::: Text excerpt

EXHIBIT 4.4

                               KAHIKI FOODS, INC.

                          COMMON SHARE PURCHASE OPTION


     Bob Binsky ("Optionee") is hereby granted this 24th day of January, 2004,
an Option to purchase 80,000 Common Shares ("Shares") of Kahiki Foods, Inc. (the
"Company"), subject to the terms and conditions hereof.

     Section 1. Stock Purchase Price. The Option Price for purchase of such
Shares shall be One Dollar and Eighty Cents ($1.80) per share.

     Section 2. Exercise of Option.

     2.1. Time of Exercise. The Option must be exercised within two (2) years
from the date set forth above.

         2.2. Method of Exercise of Option. The Optionee may exercise this
Option in whole or in part (but not as to a fractional share), by the surrender
of this Option, properly endorsed if required, at the office of the Company, or
such other address as the Company may designate by written notice to the
Optionee addressed to the Optionee at the Optionee's address appearing on the
records of the Company, accompanied by payment of the purchase price for such
shares by certified check or bank draft. Provided, however, that this Option may
not be exercised, to any extent by the Optionee after the expiration of the
Option.

         2.3. Adjustment of Option Price. In the event any dividend upon the
Common Shares of the Company payable in Common Shares is declared by the
Company, or in case of any subdivision or combination of the outstanding Common
Shares of the Company, the number of shares shall be increased or decreased
proportionately so there shall be no change in the aggregate purchase price
payable upon the exercise of this Option. In the event of any other
recapitalization or any reorganization, merger, consolidation, or any other
change in the corporate structure or stock of the Company, the Board of
Directors of the Company shall make such adjustment, if any, as it may deem
appropriate, as to the number, kind and price of shares issuable pursuant to
this Option.

::::::
::: Provided material

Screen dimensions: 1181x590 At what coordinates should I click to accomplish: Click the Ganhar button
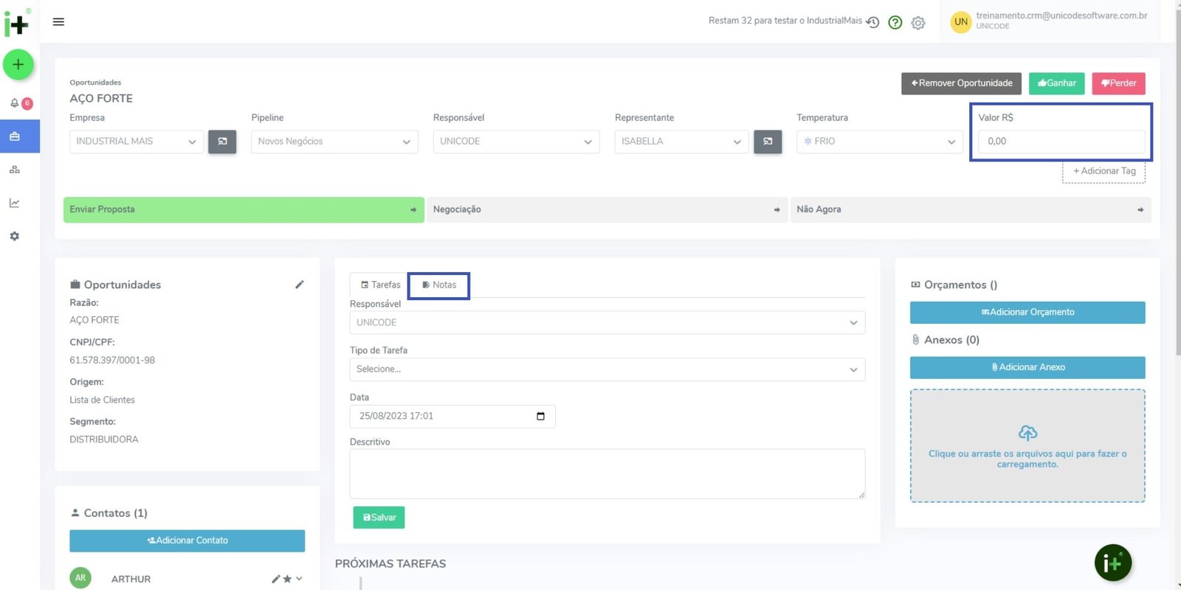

::::::

=== Required tasks ===
(a) In the Kahiki Foods share purchase option, what price per share must the Optionee pay to buy the Shares?
(b) Carry the Kahiki Foods share purchase option forward from its final sentence, adding the next section in the same formal style.

=== Final answers ===
(a) One Dollar and Eighty Cents ($1.80) per share.

(b)
         Upon the adjustment of the Option purchase price, or the number of
shares issuable pursuant to the Option, then, and in such cases, the Company
shall give written notice thereof by certified or registered mail, postage
prepaid, addressed to the Optionee at the address shown on the books of the
Company, which notice shall state the Option purchase price resulting from such
adjustment and the increase or decrease, if any, in the number of shares
purchasable upon the exercise of this Option and setting forth in reasonable
detail the method of calculation and the facts upon which such calculation is
based.

         Section 3. Restrictions on Transferability of Shares Issuable Upon
Exercise of this Option.

         3.1. Restricted Securities. This Option shall not be exercisable except
for a security which at the time of exercise (i) is exempt from registration
under the Securities Act of 1933, as amended, (ii) is exempt from registration
under applicable blue sky laws, and (iii) is exempt, is the subject matter of an
exempt transaction, or is registered under the Securities Act of 1933, as
amended. To this end, the Optionee may be required by the Company to give a
representation in writing that he is acquiring such shares for his own account
for investment and not with a view to, or for sale in connection with, the
distribution of any part thereof. If the Optionee is unwilling to give a
representation in writing that he is acquiring such shares for his own account
for investment as set forth herein, such Option shall immediately terminate and
the Optionee shall have no right to purchase any shares under such Option.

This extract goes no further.